§ Exercise prompt
Everything from the line containing "This screenshot has width=1568, height=565." through the last line of the listing below should be returned exactly, except for pictures.

Data in this exercise section start

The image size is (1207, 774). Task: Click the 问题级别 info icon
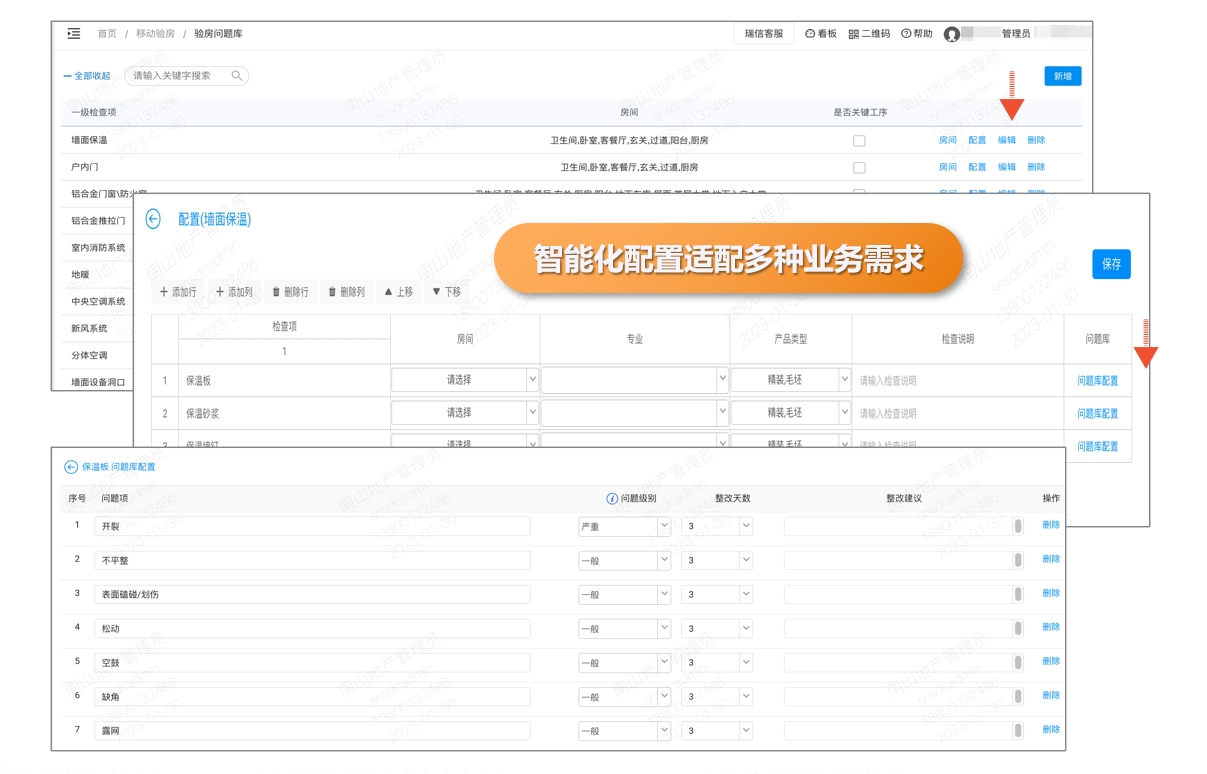tap(612, 499)
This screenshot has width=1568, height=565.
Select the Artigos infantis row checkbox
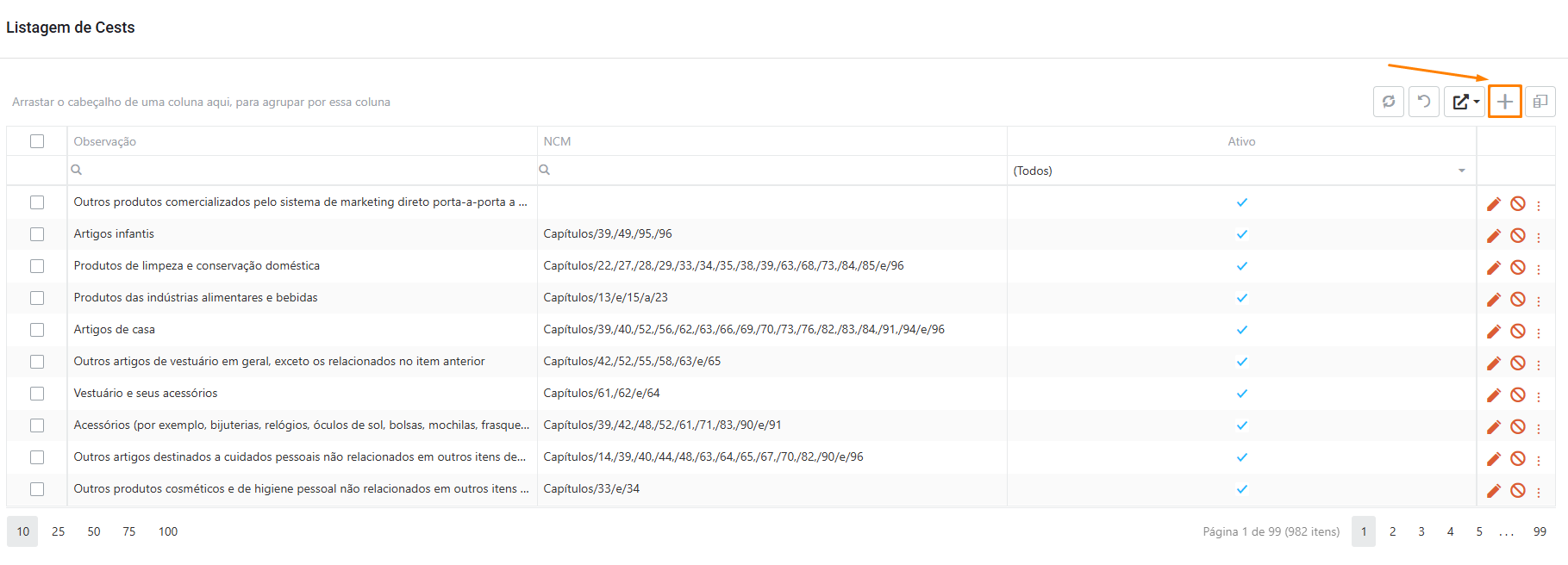(x=37, y=234)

Data in this exercise section end

§ Result
This screenshot has width=1568, height=565.
Select the Artigos infantis row checkbox
(x=37, y=234)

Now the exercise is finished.